- PROMPT: What is needed is every line of the data that includes the word "heading". Please copy each one.

- Stored data:

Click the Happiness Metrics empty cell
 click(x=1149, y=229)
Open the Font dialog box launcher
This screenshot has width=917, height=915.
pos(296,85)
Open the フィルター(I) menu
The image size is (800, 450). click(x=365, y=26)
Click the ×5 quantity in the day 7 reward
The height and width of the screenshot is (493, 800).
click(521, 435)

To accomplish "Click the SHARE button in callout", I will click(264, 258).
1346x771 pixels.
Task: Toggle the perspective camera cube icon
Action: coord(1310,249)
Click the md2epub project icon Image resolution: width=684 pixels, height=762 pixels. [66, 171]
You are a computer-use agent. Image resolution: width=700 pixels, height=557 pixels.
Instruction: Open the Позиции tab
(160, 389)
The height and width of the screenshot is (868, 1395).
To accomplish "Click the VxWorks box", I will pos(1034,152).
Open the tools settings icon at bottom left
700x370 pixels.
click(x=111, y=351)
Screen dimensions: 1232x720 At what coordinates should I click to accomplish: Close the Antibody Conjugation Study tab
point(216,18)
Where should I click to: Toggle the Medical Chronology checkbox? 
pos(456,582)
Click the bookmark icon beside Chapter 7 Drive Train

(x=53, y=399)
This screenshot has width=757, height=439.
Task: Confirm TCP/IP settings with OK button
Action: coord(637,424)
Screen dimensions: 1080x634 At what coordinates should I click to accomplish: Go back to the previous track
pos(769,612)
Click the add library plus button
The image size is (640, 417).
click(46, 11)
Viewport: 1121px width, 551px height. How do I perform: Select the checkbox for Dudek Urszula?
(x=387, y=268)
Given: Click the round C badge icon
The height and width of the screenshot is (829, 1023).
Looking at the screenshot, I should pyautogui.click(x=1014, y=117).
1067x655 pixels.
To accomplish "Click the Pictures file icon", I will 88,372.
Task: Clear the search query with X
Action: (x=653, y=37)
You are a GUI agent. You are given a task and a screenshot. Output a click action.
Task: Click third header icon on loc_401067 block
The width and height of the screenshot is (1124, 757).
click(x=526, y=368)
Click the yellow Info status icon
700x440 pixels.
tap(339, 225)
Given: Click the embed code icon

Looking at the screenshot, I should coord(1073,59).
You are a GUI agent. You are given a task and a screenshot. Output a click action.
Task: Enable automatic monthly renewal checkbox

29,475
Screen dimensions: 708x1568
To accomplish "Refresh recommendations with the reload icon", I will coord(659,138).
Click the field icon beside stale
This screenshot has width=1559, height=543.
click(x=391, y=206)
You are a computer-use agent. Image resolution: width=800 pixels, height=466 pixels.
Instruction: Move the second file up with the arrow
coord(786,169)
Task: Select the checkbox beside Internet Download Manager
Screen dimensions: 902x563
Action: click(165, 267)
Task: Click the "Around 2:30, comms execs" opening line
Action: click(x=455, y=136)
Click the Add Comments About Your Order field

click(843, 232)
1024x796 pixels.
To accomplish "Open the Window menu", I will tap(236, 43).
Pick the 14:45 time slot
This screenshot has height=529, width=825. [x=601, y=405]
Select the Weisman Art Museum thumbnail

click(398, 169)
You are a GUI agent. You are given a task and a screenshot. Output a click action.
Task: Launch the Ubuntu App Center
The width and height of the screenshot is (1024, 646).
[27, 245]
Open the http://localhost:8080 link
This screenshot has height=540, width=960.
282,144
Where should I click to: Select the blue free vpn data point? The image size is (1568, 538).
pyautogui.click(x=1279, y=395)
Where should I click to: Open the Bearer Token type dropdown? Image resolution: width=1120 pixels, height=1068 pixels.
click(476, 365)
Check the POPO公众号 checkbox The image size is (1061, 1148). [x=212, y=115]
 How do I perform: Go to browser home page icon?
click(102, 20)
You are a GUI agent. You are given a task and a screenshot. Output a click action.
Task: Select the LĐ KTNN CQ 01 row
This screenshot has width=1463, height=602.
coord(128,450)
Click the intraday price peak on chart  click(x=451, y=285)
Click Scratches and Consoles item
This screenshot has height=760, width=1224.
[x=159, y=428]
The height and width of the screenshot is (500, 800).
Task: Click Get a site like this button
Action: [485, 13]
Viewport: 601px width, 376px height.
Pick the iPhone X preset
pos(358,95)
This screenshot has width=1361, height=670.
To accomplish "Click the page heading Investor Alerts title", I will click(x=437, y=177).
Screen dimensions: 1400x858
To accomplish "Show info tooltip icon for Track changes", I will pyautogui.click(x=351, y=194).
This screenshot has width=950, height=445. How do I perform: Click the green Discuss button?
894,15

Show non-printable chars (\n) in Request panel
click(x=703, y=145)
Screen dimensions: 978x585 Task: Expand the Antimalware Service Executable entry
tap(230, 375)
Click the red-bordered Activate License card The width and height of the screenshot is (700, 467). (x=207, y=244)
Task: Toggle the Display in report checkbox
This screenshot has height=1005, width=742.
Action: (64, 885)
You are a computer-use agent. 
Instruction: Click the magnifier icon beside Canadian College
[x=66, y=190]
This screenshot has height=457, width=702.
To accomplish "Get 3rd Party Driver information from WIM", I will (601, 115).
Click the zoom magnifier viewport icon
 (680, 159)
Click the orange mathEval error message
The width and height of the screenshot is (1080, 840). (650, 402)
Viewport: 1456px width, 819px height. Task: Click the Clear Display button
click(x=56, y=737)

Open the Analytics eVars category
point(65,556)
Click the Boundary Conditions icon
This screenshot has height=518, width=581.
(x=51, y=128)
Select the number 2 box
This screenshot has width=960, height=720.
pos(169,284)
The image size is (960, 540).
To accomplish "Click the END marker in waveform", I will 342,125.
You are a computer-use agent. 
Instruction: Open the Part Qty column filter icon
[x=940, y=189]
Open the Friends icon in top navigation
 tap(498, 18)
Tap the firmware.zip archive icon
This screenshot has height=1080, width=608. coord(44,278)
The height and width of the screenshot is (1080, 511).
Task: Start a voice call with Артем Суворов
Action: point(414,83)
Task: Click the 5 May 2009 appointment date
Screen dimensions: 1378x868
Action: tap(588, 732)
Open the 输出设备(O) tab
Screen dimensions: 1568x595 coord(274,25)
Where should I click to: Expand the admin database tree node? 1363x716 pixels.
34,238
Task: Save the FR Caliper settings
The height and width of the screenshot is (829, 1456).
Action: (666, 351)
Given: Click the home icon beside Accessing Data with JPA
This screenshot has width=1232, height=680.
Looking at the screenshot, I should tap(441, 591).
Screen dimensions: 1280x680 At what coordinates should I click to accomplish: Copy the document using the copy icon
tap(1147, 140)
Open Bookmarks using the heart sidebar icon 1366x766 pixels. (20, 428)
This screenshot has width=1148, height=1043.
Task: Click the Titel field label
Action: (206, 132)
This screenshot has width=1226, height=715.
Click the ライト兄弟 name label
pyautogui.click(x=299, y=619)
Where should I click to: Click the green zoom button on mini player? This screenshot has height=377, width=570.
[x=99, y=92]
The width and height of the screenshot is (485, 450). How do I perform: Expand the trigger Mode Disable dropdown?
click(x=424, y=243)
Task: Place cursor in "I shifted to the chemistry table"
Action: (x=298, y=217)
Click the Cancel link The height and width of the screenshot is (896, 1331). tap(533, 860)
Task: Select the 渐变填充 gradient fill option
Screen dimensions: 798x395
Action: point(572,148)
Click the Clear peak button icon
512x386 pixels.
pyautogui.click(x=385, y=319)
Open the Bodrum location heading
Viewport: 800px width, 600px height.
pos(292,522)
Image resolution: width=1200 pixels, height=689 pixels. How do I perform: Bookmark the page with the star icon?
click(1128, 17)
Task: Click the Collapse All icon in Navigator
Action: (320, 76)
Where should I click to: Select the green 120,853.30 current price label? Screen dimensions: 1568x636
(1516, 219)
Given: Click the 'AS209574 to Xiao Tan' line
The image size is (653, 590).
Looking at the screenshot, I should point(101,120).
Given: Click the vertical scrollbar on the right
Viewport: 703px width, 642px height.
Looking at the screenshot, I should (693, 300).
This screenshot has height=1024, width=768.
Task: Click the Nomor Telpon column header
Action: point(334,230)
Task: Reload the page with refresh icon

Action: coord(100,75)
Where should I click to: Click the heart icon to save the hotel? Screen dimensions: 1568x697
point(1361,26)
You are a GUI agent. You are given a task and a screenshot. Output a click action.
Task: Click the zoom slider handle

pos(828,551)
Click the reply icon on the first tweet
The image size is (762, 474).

- EXPECTED OUTPUT:
To accomplish "Click the page heading Investor Alerts title", I will click(x=437, y=177).
Open the Bodrum location heading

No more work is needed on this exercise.